Sparse systems often permit duplicate coordinates:

(i,j,val1)
(i,j,val2)

Semantics may define:

$$ A_{ij} = val1 + val2. $$

Backward accumulation must then preserve this additive interpretation.

Sparse differentiation therefore depends on precise storage semantics.

Implementation Challenges

Sparse AD introduces difficult systems problems:

Challenge Explanation
Irregular memory access Poor cache locality
Atomic gradient accumulation Parallel conflicts
Fill-in Growing intermediate density
Layout conversion COO ↔ CSR ↔ CSC
Dynamic sparsity Discrete structure changes
GPU utilization Irregular workloads

Sparse kernels are often memory-bound rather than compute-bound.

Practical Guidance

Prefer:

Good Practice Avoid
Fixed sparsity structure Constant layout changes
Structured sparsity Arbitrary irregular sparsity
Hessian-vector products Dense Hessian materialization
Sparse solves Dense inversion
Graph coloring Full Jacobian assembly
Projector gradients Materializing dense masks

For AD implementers:

Focus Area Importance
Accumulation correctness Critical
Sparse metadata tracking Critical
Efficient scatter-add Essential
Fill-in control Major performance issue
Layout-aware kernels Essential

Summary

Sparse tensor differentiation extends ordinary AD with structural constraints.
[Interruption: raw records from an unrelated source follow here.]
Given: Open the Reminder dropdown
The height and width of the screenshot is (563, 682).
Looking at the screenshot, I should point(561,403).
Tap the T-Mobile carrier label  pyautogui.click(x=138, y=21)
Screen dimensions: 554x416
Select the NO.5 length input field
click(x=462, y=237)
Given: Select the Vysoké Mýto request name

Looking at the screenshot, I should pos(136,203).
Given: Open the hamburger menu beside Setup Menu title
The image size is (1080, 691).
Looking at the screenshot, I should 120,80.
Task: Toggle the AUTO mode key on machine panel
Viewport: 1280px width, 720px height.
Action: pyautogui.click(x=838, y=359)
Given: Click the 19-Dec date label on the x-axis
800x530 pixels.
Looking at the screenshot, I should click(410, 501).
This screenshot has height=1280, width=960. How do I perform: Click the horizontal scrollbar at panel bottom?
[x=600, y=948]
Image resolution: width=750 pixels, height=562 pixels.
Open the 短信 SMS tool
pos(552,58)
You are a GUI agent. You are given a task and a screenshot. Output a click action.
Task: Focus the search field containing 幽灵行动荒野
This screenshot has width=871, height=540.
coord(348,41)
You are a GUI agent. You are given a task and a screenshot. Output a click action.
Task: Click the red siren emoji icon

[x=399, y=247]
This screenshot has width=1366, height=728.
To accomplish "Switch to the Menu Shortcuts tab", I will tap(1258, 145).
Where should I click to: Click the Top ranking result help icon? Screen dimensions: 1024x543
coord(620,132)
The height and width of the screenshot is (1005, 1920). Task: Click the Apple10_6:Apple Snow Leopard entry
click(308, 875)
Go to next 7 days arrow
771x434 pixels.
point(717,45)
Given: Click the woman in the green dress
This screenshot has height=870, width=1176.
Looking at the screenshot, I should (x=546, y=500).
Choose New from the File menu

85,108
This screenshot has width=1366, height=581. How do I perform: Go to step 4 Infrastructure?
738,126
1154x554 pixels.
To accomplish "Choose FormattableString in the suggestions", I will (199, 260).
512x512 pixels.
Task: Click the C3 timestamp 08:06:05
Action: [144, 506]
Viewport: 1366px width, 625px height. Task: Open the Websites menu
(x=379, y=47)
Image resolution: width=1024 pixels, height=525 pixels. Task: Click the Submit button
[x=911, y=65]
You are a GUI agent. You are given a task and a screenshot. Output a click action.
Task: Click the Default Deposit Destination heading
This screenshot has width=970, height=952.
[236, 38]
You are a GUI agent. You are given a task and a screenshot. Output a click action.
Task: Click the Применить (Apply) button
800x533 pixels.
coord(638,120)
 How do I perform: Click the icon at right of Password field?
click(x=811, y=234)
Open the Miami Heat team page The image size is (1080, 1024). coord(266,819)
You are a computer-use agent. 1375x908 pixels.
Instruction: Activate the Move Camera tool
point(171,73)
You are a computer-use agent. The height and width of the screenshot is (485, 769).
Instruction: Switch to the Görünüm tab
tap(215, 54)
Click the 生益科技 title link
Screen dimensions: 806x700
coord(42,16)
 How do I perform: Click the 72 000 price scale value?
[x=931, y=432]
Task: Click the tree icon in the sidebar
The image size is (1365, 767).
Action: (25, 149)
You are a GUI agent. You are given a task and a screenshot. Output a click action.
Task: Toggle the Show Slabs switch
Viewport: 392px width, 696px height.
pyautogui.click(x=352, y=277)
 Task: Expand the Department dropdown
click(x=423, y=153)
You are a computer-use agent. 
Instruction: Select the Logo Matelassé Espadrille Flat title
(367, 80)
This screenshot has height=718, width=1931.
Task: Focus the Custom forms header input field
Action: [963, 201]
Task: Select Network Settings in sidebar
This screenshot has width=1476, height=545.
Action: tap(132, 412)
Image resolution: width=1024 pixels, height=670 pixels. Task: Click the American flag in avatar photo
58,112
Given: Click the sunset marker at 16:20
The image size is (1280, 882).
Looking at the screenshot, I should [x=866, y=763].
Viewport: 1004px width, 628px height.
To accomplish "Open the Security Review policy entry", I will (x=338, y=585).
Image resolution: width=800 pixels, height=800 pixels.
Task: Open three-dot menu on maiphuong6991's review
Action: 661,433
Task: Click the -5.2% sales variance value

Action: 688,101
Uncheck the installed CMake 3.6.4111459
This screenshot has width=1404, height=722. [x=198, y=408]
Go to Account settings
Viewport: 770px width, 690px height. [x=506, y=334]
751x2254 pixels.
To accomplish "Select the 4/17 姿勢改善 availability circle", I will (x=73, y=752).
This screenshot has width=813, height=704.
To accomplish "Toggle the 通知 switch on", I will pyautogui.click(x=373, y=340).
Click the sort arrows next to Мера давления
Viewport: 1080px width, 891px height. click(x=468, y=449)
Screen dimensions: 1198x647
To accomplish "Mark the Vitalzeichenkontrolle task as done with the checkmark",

The mathematical derivative rules remain mostly unchanged, but the implementation must preserve sparsity patterns, avoid unnecessary fill-in, and manage irregular memory behavior efficiently.

The key distinction is between sparse values and sparse structure. Values are differentiable. Structural sparsity patterns are usually treated as fixed local topology. Efficient sparse AD depends on preserving that topology throughout forward and reverse computation.